The Structural Tension
Privacy protection is important. The suppression rules exist because identifying individuals from mortality data is a real risk, particularly in small populations. A county with 3 deaths from a specific cause in a specific demographic group in a specific year—that’s potentially identifiable information. The rules protect real people.
But privacy protection has consequences. The consequence here is that health disparity research becomes harder precisely where disparities may be worst: in small populations, minority communities, and rural areas.
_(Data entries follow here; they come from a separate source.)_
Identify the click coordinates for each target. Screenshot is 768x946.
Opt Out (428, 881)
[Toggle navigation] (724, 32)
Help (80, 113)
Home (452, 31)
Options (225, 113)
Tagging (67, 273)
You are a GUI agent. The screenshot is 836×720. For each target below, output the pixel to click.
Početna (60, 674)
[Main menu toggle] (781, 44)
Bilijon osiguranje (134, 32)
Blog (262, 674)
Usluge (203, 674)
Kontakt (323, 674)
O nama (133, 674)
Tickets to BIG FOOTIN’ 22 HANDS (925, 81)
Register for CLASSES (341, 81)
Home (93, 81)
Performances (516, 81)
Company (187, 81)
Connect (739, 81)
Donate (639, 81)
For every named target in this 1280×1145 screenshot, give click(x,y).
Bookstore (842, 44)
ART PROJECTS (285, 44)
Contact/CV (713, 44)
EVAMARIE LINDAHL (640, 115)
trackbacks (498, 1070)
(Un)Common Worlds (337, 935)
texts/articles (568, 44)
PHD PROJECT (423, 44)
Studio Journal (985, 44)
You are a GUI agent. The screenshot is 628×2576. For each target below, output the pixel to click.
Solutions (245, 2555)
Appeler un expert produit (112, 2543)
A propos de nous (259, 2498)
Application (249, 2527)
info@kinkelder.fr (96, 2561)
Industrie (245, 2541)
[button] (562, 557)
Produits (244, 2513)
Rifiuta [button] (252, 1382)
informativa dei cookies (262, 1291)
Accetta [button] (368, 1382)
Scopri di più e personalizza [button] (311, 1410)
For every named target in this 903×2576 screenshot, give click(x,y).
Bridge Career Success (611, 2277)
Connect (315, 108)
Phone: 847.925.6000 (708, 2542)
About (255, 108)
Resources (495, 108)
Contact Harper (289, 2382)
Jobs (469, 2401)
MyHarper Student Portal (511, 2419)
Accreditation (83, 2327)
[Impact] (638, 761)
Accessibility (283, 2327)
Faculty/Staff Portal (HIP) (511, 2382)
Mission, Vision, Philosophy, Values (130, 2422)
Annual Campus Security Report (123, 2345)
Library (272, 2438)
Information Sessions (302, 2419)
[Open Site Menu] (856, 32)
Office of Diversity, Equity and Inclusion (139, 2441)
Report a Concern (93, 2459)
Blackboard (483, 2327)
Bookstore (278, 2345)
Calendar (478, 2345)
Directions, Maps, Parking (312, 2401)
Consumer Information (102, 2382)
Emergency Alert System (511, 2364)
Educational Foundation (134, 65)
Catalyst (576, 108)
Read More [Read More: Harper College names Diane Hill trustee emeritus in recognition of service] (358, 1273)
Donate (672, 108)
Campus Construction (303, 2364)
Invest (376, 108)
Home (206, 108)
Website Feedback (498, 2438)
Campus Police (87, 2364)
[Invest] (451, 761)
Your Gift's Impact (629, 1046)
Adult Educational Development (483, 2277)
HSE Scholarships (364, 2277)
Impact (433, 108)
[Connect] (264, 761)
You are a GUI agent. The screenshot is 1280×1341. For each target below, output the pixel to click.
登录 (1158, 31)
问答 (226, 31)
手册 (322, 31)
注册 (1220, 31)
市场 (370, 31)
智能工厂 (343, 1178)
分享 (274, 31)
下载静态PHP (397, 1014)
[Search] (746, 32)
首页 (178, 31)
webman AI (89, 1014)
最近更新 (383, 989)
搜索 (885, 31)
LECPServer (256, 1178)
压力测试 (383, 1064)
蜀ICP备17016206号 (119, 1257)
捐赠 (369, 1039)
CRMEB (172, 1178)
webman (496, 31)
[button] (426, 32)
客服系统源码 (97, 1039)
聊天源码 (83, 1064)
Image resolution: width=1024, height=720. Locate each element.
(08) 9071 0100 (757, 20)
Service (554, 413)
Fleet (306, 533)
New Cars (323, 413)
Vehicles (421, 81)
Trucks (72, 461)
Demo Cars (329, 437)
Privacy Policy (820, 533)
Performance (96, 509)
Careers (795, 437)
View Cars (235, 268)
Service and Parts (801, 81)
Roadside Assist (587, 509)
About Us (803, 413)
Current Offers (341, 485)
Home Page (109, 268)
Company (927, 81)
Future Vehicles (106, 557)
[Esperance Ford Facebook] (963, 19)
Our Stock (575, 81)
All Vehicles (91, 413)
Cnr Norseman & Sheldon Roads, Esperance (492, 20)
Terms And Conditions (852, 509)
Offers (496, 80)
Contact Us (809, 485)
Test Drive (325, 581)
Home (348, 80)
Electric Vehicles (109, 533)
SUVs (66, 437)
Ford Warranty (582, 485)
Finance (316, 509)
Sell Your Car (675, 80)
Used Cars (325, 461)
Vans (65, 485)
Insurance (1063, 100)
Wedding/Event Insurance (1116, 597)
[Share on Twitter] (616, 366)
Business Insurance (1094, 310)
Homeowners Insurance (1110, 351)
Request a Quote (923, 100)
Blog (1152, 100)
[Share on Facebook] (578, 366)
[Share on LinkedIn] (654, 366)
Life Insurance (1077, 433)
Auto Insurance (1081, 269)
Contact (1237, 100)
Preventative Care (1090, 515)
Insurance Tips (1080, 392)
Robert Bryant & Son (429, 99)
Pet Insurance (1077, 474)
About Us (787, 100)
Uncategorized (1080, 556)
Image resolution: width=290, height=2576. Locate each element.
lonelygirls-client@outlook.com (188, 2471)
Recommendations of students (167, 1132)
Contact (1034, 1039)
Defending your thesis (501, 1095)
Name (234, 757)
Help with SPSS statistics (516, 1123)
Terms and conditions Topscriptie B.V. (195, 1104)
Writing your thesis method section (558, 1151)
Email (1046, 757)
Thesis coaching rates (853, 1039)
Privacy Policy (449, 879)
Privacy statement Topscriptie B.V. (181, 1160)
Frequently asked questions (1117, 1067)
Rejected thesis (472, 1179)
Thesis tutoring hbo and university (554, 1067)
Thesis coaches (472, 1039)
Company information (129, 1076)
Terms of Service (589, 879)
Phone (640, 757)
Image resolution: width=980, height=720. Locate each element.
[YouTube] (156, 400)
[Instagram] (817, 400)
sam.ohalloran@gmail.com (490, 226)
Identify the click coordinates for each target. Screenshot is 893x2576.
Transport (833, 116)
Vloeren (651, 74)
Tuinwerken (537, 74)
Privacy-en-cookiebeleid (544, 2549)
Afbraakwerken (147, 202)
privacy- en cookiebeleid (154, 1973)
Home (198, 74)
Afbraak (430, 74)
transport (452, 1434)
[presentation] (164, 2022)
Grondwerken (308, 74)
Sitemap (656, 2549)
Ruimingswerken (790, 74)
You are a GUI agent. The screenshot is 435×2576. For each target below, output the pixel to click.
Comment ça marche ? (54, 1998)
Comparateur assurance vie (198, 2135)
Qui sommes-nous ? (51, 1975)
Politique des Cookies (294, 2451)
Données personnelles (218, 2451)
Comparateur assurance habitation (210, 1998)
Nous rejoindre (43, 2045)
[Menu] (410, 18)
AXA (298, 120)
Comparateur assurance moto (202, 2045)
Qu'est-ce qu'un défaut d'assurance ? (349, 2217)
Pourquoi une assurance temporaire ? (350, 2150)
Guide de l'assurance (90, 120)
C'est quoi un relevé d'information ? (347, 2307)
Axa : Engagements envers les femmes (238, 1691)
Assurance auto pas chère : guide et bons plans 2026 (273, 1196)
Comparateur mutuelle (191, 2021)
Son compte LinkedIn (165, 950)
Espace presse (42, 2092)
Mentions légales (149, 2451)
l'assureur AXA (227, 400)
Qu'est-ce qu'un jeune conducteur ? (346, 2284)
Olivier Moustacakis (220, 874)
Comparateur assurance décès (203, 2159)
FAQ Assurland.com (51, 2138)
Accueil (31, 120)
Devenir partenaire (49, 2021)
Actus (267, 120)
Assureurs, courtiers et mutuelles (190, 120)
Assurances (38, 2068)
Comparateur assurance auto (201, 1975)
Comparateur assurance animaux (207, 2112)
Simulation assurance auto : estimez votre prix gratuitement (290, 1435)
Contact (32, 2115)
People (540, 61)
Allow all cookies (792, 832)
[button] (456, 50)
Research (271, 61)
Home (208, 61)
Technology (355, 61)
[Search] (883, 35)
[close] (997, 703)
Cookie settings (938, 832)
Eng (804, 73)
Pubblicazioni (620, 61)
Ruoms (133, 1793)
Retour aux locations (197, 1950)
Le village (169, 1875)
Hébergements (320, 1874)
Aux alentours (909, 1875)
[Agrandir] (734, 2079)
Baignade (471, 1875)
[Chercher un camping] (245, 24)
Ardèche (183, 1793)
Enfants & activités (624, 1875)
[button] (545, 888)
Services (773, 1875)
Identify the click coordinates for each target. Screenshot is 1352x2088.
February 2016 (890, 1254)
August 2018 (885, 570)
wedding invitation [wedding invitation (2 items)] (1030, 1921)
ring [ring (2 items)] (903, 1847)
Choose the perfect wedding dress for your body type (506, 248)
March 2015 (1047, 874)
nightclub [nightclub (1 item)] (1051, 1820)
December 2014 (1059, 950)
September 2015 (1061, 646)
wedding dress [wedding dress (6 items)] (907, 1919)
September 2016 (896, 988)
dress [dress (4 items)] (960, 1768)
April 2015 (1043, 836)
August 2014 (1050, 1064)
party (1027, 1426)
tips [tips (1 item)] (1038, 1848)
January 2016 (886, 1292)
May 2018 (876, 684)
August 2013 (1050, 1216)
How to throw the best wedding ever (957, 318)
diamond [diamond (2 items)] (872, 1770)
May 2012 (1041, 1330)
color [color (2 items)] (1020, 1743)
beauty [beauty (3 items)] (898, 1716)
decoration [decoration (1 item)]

This isn’t a flaw in CDC WONDER. It’s a structural tension between two legitimate goals—privacy and precision—that current data systems haven’t resolved. Some alternatives exist: synthetic data, differential privacy, secure computing environments. But for now, researchers using public mortality data must navigate this trade-off.
Conclusion
The next time you download data from CDC WONDER, check the suppression rate before you run your analysis. If you’re studying health disparities at a granular level, prepare for most of your data to be missing—and not randomly missing, but systematically missing in precisely the populations you most want to understand.
Report your suppression rates in your methods section. Acknowledge the bias direction when you can determine it. Consider whether your conclusions would change if the hidden data were visible.
The data we can’t see may matter most for the populations we most want to help.
This analysis used CDC WONDER mortality data for heart disease (ICD-10 codes I00-I09, I11, I13, I20-I51) across 10 states from 1999-2020, stratified by county, year, race, and sex. Data and code are available upon request.